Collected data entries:

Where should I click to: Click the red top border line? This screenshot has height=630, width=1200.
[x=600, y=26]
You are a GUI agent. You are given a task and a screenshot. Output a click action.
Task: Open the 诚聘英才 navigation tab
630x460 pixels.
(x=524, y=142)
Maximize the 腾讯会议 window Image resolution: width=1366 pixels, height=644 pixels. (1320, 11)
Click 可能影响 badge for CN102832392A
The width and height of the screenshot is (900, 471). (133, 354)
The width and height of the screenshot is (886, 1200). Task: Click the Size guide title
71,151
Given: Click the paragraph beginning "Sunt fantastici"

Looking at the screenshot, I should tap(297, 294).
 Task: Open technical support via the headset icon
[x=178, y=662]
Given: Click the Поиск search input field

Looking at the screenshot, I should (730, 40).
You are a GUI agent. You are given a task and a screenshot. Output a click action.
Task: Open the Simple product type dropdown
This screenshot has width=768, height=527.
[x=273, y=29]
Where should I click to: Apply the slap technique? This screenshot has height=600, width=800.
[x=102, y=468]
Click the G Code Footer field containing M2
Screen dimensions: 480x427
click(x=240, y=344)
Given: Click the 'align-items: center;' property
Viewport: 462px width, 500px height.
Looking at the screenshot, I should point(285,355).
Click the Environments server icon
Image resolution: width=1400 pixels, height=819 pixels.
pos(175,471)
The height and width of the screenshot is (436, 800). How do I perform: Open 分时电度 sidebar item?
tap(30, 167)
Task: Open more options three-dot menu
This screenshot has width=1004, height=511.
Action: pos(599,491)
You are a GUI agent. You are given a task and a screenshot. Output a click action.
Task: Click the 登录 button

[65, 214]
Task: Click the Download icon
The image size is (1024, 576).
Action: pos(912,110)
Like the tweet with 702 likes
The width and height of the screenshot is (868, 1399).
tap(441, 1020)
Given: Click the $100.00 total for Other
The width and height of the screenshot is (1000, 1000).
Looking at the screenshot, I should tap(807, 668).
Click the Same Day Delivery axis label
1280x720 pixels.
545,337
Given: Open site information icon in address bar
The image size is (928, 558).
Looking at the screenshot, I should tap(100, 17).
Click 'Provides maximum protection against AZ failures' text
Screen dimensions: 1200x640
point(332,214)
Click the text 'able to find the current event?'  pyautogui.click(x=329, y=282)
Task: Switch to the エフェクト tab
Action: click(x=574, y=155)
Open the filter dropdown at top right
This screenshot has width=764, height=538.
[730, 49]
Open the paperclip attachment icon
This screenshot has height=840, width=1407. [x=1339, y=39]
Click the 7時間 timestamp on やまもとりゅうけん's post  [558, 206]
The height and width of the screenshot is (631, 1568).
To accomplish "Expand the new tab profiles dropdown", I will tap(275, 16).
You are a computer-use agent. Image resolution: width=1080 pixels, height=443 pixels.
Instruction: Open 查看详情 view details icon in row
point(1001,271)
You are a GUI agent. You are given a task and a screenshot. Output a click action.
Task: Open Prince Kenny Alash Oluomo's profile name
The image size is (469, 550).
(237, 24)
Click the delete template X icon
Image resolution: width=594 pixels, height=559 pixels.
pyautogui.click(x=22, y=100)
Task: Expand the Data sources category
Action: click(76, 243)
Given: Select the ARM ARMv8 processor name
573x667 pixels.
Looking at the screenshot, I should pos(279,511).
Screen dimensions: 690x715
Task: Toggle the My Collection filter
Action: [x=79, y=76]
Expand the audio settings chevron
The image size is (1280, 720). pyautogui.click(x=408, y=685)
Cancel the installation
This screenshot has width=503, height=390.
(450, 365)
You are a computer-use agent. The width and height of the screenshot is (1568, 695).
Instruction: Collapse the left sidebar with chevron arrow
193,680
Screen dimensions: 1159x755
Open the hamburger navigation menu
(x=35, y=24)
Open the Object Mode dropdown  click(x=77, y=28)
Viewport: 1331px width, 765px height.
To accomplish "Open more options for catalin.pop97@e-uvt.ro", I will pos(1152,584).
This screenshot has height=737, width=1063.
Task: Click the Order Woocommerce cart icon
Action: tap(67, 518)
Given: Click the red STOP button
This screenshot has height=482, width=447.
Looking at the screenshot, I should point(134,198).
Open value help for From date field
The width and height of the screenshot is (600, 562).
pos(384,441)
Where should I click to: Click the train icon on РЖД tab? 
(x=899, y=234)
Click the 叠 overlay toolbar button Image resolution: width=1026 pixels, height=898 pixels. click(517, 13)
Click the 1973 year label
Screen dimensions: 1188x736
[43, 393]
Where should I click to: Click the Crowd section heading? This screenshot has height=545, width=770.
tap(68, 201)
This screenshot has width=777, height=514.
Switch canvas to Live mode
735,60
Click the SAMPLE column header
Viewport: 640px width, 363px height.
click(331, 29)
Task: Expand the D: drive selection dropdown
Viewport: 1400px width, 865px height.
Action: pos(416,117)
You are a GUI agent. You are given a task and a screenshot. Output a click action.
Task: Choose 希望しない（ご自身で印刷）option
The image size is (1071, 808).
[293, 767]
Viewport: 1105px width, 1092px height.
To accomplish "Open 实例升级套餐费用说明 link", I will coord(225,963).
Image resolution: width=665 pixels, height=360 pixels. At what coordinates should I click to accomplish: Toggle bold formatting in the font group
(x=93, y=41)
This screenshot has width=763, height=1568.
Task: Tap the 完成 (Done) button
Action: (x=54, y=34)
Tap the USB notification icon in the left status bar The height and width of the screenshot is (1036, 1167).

What is required:
Reproduce only the lines above, starting at the line with "Click 'Provides maximum" and ending at the line with "Task: Open Prince", exactly as written.

Result:
Click 'Provides maximum protection against AZ failures' text
Screen dimensions: 1200x640
point(332,214)
Click the text 'able to find the current event?'  pyautogui.click(x=329, y=282)
Task: Switch to the エフェクト tab
Action: click(x=574, y=155)
Open the filter dropdown at top right
This screenshot has width=764, height=538.
[730, 49]
Open the paperclip attachment icon
This screenshot has height=840, width=1407. [x=1339, y=39]
Click the 7時間 timestamp on やまもとりゅうけん's post  [558, 206]
The height and width of the screenshot is (631, 1568).
To accomplish "Expand the new tab profiles dropdown", I will tap(275, 16).
You are a computer-use agent. Image resolution: width=1080 pixels, height=443 pixels.
Instruction: Open 查看详情 view details icon in row
point(1001,271)
You are a GUI agent. You are given a task and a screenshot. Output a click action.
Task: Open Prince Kenny Alash Oluomo's profile name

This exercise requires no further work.